4034896Just about everyone’s got their favorite lists these days, from late-night TV celebrity David Letterman and his occasionally-funny “top ten,” to the rosters of famous reindeer, dwarfs, wonders of the modern world, continents, ad infinitum.  On the more serious side, we can all likely quote from the Ten Commandments and other relevant enumerations offering more than just orphaned, seldom-accessed information.  These serve targeted and useful purposes, from in-context guides to living, safety items, even indices of to-be-checked-off business rules.
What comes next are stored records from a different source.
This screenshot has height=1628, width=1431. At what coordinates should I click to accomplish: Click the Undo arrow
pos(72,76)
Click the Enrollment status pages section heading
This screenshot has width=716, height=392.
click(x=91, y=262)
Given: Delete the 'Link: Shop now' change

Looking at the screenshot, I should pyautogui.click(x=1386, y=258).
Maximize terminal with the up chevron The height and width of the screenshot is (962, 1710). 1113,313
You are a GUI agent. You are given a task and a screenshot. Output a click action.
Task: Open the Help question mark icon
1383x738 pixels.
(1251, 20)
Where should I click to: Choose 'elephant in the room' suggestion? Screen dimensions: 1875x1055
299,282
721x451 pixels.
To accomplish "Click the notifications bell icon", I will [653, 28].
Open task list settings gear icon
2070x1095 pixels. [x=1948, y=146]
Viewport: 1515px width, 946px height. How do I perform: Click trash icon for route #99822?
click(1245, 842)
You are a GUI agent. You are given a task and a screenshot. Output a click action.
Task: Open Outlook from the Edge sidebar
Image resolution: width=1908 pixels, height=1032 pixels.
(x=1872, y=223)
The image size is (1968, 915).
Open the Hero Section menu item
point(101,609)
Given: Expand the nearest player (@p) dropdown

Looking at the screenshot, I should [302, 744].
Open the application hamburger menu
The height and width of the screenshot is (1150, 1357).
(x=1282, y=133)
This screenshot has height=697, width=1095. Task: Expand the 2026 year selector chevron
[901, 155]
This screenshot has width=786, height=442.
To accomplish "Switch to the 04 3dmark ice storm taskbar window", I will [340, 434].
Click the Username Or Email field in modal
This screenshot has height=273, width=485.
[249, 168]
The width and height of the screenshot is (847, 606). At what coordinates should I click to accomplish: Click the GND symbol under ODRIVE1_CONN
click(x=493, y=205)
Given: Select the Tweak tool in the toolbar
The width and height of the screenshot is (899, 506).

The following list combines a number of lessons-learned in business, but I actually developed many of them from experiences in preventing or detecting fraud.  Clearly, though, they can be applied to a number of business approaches, strategies, pursuits, and tasks.  I offer them here, but know they are not all mine.  AND finally, they represent things which I voluntarily or involuntarily ended up learning (on my own, or “the hard way”).

  1. Make skepticism, but with a positive attitude, your “modus operandi.  Said another way, and in more famous words, “trust but verify.”  Yes, leaders set the culture and tone for the organization, and example is the best teacher, but you must prove – to yourself and others — that things are happening as planned, measured, and expected…and if they’re not…it’s trouble.
  2. Build relationships ACROSS the organization.  This is also one of the best ways to LEARN the business…but furthermore…it cannot be done from your office.
  3. Note and understand changes in behavior.
  4. Get the facts, as that’s where the devil is…in the details.
  5. Management must proactively establish and regularly communicate expectations, at all levels.  (The business process experts reside within your organization, and since TIPS are the best source of uncovering fraud – ensure your own experts know expectations.)
  6. If you cannot get CRISP information, either people do not understand, or they are hiding something…and both of those are problems.
  7. FACT: fraud (cheating, dumb business practices, inefficient/ineffective/suboptimal behavior, etc.) — all are occurring in the organization.
  8. Develop a “fraud” framework as part of risk management and assessment: the what, when, how, where…and who.  (Consider this as an extension of the scientific method you learned in elementary school—it is still applicable.)
  9. Develop robust, sophisticated reporting.  Address the usual suspects: people, processes, systems, transactions, and the “sacred cows” too.  Tools exist to assist or execute this for you—find and implement the best ones.
  10. Once you gain “street-smarts” from your experiences, know you can “trust your gut.”
  11. Act on the data, or be acted upon.  “Whistleblower is a four-letter word” so have your proof and your data, but be doing something about it.
  12. Expect to have to make this decision: at some point in time, you will change from documenting a process/transaction/behavior to…preparing evidence.  Steel yourself.

Trust me, this is not fully comprehensive—find what works for you—within your organization.